Warren’s pondering was interrupted by a small bipedal trashcan stumbling into the edge of his table. His mug wobbled and nearly fell into his lap before he slammed his palm on top of it to stabilise the errant drink and avoid a painful scalding. That stupid geek is at it again, he grumbled to himself as he watched the mechanised moron topple over, thrashing and spurting steam and hot water all over the ground. Wait a sec, a geek! Puzzles are their thing!
As the player with the elven avatar rushed over to pick up their broken toy, Warren sized them up. Clearly this was some basement dwelling dweeb, and his unblemished skin was a stark contrast to Warren’s own scabbed and scarred form, so Warren guessed that he probably never left whatever workshop he had here in town. Assorted tools hung from belts and straps around their body, some of them Warren had seen in pictures or in shops in town, but more had a certain home-made vibe to them. He wore no armour at all, just denim overalls covered in pockets and oil stains. Notepads and pens protruded from several of the pockets and wires and gears spilled from others. On his head, black dreadlocks were held from falling into his face by a set of goggles that sported multiple lenses of differing colours and magnifications. He had clearly come quite a way from the first day – but very much in a very particular direction. In all, it pointed to the kind of person who enjoyed crosswords a little too much. Just the kind of mind that Warren was looking for, in fact.
“Hey, pal. Careful with that, you almost burned me,” Warren chided gently. You don't want to scare these creative types, especially if you need something from them. Start by making them think they owe you something though. That’s the ticket. Warren could hear his father’s advice whispering in his ear. 
The elf’s head jerked around, as though only just realising he wasn’t alone. “Oh, you. Sorrow.”
Not “sorry”, Warren noted. Not an apology, but sounds like one to someone not paying attention. DEFINITELY a smart one here. “Isnae a problem, dinnae fash yersael. Have a seat, and one for your bot too.” Warren stood and pulled out two chairs at his table.
Warily, the elf set his creation on one seat, first ensuring it was no longer leaking, then took one himself. “Fine, Scotty McScottface, what do you want?”
As there didn’t seem to be any malice in the casual slur, Warren maintained a poker face with everything he had. “Who says I want anything?” Warren flagged down a waitress and ordered another mug of coffee. “Maybe I remember you from launch day and just felt like we didn’t get off on the best foot. We’re all part of the same starter town and when the faction wars kick off I hope we’ll be on the same side.”

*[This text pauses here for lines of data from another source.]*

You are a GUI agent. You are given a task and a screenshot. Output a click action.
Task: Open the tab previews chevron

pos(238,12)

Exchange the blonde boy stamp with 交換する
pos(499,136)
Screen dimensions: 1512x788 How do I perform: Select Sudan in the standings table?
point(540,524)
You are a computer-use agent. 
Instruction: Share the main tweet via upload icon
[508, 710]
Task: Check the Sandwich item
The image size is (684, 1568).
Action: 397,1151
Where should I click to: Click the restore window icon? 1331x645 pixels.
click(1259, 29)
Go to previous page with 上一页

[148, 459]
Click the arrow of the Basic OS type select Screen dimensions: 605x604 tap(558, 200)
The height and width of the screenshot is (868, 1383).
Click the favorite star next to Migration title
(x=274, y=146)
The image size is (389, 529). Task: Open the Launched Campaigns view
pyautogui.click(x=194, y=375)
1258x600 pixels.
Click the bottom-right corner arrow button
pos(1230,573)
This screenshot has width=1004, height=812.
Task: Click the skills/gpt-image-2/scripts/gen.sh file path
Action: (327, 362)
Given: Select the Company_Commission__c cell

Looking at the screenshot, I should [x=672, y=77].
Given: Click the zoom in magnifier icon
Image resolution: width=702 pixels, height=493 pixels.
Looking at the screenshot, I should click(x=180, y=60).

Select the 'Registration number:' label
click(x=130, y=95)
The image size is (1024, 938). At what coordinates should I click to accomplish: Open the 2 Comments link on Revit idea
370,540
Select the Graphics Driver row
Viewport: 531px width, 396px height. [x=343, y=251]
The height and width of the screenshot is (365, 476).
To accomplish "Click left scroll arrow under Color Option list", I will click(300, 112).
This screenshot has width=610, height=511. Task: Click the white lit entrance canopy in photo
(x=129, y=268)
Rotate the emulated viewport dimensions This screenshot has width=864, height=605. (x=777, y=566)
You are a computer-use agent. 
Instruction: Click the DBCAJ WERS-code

“You figured out the faction wars are coming?” The elf’s already narrow eyes closed even further. If they’d been in the real world Warren would have thought he was of Asian descent, with a clear epicanthic fold. “And you’re keeping your allegiance to this town? I had you pegged as a ‘loot and levels’ type, uninterested in the wider picture.”
Warren felt an icicle run down his spine at the mention of his crew’s impromptu motto. Has this guy been eavesdropping? Would it even count as eavesdropping with how loud we are? “Well, how’s this for a piece of the wider picture? Bam!” Warren slapped the scroll on the table top, scattering glittering motes everywhere.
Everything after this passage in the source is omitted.